Cécile Duflot, elle, semble libérée de ses obligations, et ose quelques traits d’humour. "Tu es sympa et tu ne te la racontes pas, c’est un problème", lance-t-elle ainsi à Christophe Najdowski, assis au premier rang.

Evoquant la loi Alur, qu’elle a défendue, elle se félicite de l’encadrement des loyers: "Réguler des prix, ça fait 30 ans qu’on ne l'a pas fait. Mais avant, ils étaient encadrés à hauteur de 10% des revenus. Ca ce sera la prochaine loi, quand le président de la République sera écologiste!" La réplique fait mouche. Mollement applaudie à son entrée, la ministre quitte la scène sous une ovation.

"Heureux de ne pas voir Sarkozy"

Mais la vraie star de la soirée, c’est bien Christophe Najdovski. Le candidat, qui vise un score à deux chiffres aux élections municipales, tient un discours simple mais efficace. Et n’oublie pas de tacler ses adversaires.

En adressant une pique discrète à Anne Hidalgo ("Nous, nous n’avons pas honte de nos ministres"), puis une véritable volée de bois vert en direction de NKM. "Je suis heureux de ne pas voir Nicolas Sarkozy", plaisante-t-il, en référence à la venue de l’ex-chef de l’Etat au meeting de la candidate UMP, la veille.

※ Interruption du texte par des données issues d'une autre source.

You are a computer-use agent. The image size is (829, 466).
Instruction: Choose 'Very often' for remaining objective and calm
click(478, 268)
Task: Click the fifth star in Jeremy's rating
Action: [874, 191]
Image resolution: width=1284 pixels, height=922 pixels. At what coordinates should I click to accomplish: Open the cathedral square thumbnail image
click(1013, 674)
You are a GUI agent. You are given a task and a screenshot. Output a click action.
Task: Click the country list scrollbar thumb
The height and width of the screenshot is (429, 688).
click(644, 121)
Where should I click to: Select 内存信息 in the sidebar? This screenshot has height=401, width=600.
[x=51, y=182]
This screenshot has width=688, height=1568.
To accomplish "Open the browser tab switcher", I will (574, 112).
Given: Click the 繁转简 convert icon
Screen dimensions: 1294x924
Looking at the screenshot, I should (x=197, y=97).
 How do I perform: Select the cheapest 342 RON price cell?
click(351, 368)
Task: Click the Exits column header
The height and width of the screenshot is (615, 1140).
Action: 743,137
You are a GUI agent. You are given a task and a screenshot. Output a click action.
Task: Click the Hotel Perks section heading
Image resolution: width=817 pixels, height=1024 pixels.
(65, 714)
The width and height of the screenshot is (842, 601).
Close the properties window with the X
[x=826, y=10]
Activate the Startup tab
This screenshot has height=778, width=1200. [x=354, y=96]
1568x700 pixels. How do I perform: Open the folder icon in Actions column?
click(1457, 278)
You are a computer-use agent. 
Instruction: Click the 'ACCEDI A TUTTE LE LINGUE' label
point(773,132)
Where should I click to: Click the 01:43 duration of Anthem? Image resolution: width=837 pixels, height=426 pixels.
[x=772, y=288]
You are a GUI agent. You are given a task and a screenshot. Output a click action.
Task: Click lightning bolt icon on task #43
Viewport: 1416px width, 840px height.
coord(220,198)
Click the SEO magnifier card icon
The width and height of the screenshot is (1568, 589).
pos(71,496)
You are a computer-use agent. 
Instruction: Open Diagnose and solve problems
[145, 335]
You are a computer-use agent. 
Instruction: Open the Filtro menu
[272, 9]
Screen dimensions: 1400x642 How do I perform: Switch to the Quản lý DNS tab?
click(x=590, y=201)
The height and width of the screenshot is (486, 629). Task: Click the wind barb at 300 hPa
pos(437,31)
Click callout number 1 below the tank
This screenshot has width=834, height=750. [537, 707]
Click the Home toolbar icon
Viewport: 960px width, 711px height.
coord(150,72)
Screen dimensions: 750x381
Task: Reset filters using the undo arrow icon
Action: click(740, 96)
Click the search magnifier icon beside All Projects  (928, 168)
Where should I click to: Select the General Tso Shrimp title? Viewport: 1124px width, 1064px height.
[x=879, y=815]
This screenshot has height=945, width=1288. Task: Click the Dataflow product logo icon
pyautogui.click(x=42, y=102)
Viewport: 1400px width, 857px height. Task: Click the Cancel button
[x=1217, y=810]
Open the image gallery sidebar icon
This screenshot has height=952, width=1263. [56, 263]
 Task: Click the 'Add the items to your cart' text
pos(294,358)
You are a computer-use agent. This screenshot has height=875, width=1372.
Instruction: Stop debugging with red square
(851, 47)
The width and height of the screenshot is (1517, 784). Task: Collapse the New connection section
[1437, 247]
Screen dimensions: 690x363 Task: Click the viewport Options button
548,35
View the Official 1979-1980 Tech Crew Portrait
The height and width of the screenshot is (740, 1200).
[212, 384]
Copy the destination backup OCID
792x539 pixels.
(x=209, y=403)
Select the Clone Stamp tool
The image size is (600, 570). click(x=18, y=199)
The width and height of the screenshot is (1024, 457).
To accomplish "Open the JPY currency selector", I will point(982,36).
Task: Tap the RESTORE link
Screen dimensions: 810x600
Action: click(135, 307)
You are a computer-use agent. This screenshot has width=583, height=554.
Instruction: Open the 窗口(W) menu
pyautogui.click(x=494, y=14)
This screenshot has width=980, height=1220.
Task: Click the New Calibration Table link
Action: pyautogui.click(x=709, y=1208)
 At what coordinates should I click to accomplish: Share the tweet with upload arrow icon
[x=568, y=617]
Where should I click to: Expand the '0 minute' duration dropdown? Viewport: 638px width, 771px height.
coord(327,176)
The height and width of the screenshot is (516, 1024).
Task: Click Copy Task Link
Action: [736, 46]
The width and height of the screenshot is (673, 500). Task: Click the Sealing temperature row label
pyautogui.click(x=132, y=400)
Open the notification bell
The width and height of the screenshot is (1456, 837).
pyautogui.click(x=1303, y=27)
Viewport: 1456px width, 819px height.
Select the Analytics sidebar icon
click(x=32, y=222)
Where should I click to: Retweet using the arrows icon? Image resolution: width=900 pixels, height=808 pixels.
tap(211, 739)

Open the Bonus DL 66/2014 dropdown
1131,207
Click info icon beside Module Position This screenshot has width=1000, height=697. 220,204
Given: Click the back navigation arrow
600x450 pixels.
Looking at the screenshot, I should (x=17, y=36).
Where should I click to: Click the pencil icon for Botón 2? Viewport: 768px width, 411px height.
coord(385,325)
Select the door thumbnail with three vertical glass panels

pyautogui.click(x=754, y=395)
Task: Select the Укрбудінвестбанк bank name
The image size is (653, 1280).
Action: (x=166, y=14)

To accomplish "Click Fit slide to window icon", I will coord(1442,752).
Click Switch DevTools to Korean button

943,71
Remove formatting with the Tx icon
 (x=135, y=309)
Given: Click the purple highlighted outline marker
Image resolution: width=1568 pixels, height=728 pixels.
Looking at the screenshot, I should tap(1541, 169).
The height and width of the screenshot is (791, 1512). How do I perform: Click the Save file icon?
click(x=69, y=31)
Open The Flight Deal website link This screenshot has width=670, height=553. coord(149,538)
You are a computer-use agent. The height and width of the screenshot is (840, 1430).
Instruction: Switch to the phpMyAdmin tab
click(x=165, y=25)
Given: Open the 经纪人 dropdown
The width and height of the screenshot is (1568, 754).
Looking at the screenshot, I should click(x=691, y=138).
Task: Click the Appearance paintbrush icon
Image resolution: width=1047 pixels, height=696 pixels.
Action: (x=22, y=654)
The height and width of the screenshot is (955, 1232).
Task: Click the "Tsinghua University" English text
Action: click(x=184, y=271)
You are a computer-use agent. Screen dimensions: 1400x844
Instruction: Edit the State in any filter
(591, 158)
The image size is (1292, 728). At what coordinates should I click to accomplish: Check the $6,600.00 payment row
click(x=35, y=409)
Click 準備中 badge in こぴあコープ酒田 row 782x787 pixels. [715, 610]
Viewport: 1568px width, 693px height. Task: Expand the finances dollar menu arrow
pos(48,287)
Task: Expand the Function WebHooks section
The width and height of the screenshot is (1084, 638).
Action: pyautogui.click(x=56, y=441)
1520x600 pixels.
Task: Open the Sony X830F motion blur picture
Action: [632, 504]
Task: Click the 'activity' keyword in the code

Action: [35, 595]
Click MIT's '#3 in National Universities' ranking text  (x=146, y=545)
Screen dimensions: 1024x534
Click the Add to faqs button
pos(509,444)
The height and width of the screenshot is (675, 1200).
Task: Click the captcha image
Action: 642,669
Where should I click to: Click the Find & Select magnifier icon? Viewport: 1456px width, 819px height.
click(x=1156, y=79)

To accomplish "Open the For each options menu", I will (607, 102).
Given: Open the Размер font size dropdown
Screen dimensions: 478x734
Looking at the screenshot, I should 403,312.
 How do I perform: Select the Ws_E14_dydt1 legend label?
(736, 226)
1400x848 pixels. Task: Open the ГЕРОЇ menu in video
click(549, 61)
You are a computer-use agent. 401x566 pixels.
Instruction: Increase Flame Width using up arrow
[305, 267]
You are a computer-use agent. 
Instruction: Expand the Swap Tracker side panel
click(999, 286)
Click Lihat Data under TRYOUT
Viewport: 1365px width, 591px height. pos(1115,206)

"Nous, nous ne nous trompons pas de campagne". Exposant son programme devant un public conquis, il en termine avec la problématique du logement, fustigeant la proposition socialiste de construire sur des espaces verts. "Anne, laisse béton", lance-t-il. S’il se ralliera sûrement à la candidate PS au second tour, Christophe Najdovski semble déjà avoir réussi une prouesse: réunir EELV derrière lui.